- [Your instructions]:
Print the line that contains "This screenshot has width=1368, height=722." and every line after it through the last line of the records below, exactly as written and nothing else.

- [Entries shown]:
########################################
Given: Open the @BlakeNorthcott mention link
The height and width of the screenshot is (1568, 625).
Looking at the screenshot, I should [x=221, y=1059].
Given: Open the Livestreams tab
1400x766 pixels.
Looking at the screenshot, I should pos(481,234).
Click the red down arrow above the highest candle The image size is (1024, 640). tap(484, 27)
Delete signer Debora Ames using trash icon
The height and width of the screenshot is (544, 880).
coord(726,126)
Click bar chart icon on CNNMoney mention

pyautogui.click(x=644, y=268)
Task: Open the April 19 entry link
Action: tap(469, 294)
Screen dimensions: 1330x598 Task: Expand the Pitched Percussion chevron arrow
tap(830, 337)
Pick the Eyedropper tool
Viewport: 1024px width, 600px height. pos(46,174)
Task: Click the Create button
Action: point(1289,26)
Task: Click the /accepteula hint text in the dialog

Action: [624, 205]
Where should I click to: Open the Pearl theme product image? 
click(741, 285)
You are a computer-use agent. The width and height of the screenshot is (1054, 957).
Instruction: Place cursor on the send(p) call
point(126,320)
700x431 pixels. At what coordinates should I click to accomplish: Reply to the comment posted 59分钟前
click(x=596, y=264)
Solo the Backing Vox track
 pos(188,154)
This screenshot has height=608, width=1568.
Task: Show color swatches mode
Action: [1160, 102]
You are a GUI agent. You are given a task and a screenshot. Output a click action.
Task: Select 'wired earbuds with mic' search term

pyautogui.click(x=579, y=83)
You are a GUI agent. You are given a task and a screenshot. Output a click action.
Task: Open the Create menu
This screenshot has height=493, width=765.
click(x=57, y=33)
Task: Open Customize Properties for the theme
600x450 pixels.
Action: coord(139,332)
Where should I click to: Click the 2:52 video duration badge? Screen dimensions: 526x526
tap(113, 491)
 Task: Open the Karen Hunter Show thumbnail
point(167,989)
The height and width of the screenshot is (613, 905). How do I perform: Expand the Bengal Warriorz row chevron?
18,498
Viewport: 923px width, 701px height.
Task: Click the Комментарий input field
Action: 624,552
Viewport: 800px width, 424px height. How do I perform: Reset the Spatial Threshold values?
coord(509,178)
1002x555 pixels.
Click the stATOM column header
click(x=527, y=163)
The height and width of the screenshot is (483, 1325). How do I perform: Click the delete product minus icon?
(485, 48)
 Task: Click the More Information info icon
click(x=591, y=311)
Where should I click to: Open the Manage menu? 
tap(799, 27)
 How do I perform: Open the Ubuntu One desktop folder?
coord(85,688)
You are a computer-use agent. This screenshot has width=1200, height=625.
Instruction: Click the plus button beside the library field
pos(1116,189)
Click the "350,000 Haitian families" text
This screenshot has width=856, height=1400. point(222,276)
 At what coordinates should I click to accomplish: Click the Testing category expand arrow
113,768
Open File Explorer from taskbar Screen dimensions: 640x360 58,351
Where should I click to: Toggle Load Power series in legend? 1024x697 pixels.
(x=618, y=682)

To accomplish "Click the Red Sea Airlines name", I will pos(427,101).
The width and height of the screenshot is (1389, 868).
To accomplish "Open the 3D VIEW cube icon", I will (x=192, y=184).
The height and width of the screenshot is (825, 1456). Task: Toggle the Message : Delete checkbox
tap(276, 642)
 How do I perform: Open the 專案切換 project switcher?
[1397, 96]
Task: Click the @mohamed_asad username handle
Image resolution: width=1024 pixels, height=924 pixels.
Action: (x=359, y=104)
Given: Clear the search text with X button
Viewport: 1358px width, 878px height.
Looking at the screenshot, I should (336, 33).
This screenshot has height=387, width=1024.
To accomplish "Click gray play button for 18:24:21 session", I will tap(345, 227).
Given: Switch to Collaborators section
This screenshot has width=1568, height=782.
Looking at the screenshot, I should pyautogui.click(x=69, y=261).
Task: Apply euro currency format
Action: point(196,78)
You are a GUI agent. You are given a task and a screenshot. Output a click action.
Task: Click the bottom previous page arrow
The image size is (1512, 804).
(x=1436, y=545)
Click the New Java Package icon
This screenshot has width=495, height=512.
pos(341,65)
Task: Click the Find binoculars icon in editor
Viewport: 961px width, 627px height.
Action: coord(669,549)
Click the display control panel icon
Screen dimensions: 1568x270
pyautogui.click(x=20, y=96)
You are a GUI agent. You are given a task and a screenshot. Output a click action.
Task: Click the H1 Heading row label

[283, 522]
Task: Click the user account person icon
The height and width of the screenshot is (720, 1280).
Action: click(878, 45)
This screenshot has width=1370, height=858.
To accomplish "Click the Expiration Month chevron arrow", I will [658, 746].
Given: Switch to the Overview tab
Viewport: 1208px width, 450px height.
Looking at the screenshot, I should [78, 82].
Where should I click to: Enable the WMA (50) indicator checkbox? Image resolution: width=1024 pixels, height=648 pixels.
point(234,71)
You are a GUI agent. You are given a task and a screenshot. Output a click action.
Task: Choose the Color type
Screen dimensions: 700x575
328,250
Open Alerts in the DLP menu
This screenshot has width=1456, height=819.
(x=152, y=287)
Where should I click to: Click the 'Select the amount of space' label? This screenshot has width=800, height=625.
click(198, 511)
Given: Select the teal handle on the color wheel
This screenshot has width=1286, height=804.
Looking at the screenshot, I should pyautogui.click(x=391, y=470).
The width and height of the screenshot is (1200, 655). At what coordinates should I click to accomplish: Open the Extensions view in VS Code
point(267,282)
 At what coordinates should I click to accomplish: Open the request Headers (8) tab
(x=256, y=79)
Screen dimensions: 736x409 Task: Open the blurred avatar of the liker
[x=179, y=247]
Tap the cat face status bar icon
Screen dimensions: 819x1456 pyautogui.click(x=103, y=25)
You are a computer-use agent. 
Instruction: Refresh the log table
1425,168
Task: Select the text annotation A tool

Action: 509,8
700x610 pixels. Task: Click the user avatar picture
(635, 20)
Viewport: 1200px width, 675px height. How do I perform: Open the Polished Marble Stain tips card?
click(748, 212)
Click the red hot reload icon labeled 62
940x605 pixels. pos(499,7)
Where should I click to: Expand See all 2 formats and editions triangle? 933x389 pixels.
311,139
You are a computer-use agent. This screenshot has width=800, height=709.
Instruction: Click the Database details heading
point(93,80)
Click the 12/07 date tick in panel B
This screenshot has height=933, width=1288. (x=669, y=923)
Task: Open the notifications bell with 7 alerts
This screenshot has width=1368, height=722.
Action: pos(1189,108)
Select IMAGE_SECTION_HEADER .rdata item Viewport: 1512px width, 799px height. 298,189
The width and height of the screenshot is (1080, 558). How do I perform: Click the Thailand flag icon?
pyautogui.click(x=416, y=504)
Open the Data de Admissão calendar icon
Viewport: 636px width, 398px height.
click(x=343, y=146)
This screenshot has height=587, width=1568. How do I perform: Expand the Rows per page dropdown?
########################################
- [Output for this exercise]:
This screenshot has width=1368, height=722.
Action: pos(1189,108)
Select IMAGE_SECTION_HEADER .rdata item Viewport: 1512px width, 799px height. 298,189
The width and height of the screenshot is (1080, 558). How do I perform: Click the Thailand flag icon?
pyautogui.click(x=416, y=504)
Open the Data de Admissão calendar icon
Viewport: 636px width, 398px height.
click(x=343, y=146)
This screenshot has height=587, width=1568. How do I perform: Expand the Rows per page dropdown?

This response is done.